Domingo, 22 de diciembre de 2024

Religión en Libertad

Cuerpo en que vivo


Resulta curioso comprobar como los gnósticos de antaño y los materialistas de hogaño coinciden en considerar el cuerpo una cárcel ingrata.

por Juan Manuel de Prada

Opinión

A veces reparo en él, reflejado en el espejo del lavabo, cuando salgo de la ducha. Es el cuerpo de un cuarentón que se tira muchas horas en el escritorio, criando una próstata del tamaño de un melón, y que jamás ha pisado un gimnasio. Es el cuerpo de un hombre que todavía se siente fuerte y saludable, aunque haya perdido la agilidad de antaño: en el pecho empieza a blanquearle el vello, sus adiposidades son cada vez más abundantes, la piel que antaño fue tersa y restallante de vida empieza a flojear.

Nunca traté mi cuerpo con excesivo mimo: ha padecido muchos madrugones e insomnios, nunca ha recibido halagos cosméticos, la vida sedentaria lo ha ido ablandando y deteriorando, como una lepra sigilosa. No se me escapa que para algunos que no me quieren es motivo de escarnio, porque los imbéciles se consuelan misteriosamente pensando que los gordos arrastramos una vida triste; y que para otros que me quieren mucho es motivo de preocupación, porque piensan que los kilos excedentes pueden cualquier día darme un disgusto. Pero he aprendido a amar mi cuerpo y no voy a someterlo a demasiadas torturas; pues, aunque es sufrido y abnegado, también protesta cuando se siente agredido. Y a un amigo tan longevo no hay que empeñarse en querer cambiarlo a nuestro gusto; sólo deseamos cambiar aquello que no amamos del todo.

Hay un hermosísimo soneto de Domingo Rivero, un poeta canario precursor del modernismo, que canta este amor que debemos al cuerpo de forma conmovedora:

¿Por qué no te he de amar, cuerpo en que vivo?
¿Por qué con humildad no he de quererte,
si en ti fui niño y joven, y en ti arribo,
viejo, a las tristes playas de la muerte?

Tu pecho ha sollozado compasivo
por mí, en los rudos golpes de mi suerte;
ha jadeado con mi sed, y altivo,
con mi ambición, latió cuando era fuerte.

Y hoy te rindes al fin, pobre materia,
extenuada de angustia y de miseria.
¿Por qué no te he de amar? ¿Qué seré el día

que tú dejes de ser? ¡Profundo arcano!
Sólo sé que en tus hombros hice mía
mi cruz, mi parte en el dolor humano.

Tal vez sea esta incapacidad, tan característica del hombre contemporáneo, para asumir su parte en el dolor humano, lo que provoca el repudio del cuerpo, o el afán de preservarlo joven a toda costa.

[SERIE DE EJERCICIOS]:
1. ¿Cómo describe la columna a Domingo Rivero?
2. Sustituye "hombros" por "brazos" y reproduce todo lo que va desde "Sólo sé que" hasta "a toda costa." en la columna.
Los ítems no intervienen en esta parte del ejercicio.

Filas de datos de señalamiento
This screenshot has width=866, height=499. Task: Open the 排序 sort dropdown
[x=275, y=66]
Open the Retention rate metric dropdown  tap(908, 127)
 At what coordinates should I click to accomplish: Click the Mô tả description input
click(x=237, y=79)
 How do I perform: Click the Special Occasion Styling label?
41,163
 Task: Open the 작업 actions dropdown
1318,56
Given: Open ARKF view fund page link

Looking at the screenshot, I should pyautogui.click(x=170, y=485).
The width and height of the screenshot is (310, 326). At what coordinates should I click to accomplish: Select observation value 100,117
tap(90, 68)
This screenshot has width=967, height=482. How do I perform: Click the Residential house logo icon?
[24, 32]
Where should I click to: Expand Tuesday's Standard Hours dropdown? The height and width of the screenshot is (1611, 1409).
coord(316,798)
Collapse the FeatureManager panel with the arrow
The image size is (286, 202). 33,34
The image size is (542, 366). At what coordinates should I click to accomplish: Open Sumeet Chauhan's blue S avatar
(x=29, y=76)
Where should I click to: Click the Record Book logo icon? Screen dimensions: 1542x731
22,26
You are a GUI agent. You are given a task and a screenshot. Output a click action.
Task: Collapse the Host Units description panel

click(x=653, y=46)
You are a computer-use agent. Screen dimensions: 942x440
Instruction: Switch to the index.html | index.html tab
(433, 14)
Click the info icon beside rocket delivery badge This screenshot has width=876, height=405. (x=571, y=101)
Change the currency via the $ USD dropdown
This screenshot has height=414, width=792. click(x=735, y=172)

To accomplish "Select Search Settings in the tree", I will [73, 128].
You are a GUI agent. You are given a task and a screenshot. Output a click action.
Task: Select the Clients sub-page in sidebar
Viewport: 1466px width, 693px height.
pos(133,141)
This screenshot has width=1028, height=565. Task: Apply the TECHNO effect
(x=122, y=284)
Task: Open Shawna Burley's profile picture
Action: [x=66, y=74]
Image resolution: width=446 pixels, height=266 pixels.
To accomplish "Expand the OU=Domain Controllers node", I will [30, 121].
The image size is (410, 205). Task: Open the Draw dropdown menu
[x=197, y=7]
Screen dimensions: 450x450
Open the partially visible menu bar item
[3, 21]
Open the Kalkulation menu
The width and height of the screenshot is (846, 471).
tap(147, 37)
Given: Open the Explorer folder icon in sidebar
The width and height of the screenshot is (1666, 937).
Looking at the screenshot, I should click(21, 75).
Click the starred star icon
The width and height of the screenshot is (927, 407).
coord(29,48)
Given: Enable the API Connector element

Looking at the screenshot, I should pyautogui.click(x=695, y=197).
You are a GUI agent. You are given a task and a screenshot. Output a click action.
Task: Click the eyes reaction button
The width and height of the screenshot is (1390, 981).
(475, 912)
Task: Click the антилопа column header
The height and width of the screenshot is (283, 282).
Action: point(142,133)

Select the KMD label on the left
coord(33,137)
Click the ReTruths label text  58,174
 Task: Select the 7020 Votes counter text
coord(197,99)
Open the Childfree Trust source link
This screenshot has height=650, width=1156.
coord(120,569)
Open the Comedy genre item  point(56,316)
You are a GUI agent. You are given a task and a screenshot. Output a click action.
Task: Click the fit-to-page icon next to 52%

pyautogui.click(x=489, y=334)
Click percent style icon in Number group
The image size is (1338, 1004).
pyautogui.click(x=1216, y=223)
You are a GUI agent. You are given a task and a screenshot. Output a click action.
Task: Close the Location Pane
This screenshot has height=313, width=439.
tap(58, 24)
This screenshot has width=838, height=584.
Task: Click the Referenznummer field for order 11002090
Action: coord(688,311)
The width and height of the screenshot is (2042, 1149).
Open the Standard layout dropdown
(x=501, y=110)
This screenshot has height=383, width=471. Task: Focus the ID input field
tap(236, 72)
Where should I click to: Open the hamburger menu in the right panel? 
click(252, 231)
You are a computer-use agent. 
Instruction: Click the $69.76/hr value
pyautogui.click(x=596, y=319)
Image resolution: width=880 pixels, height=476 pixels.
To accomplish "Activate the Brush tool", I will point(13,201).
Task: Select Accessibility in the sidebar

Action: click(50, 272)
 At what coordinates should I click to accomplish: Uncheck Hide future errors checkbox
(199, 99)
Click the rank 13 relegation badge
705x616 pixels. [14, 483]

[SOLUCIONES POR TAREA]:
1. Como un poeta canario precursor del modernismo.

2.
Sólo sé que en tus brazos hice mía
mi cruz, mi parte en el dolor humano.

Tal vez sea esta incapacidad, tan característica del hombre contemporáneo, para asumir su parte en el dolor humano, lo que provoca el repudio del cuerpo, o el afán de preservarlo joven a toda costa.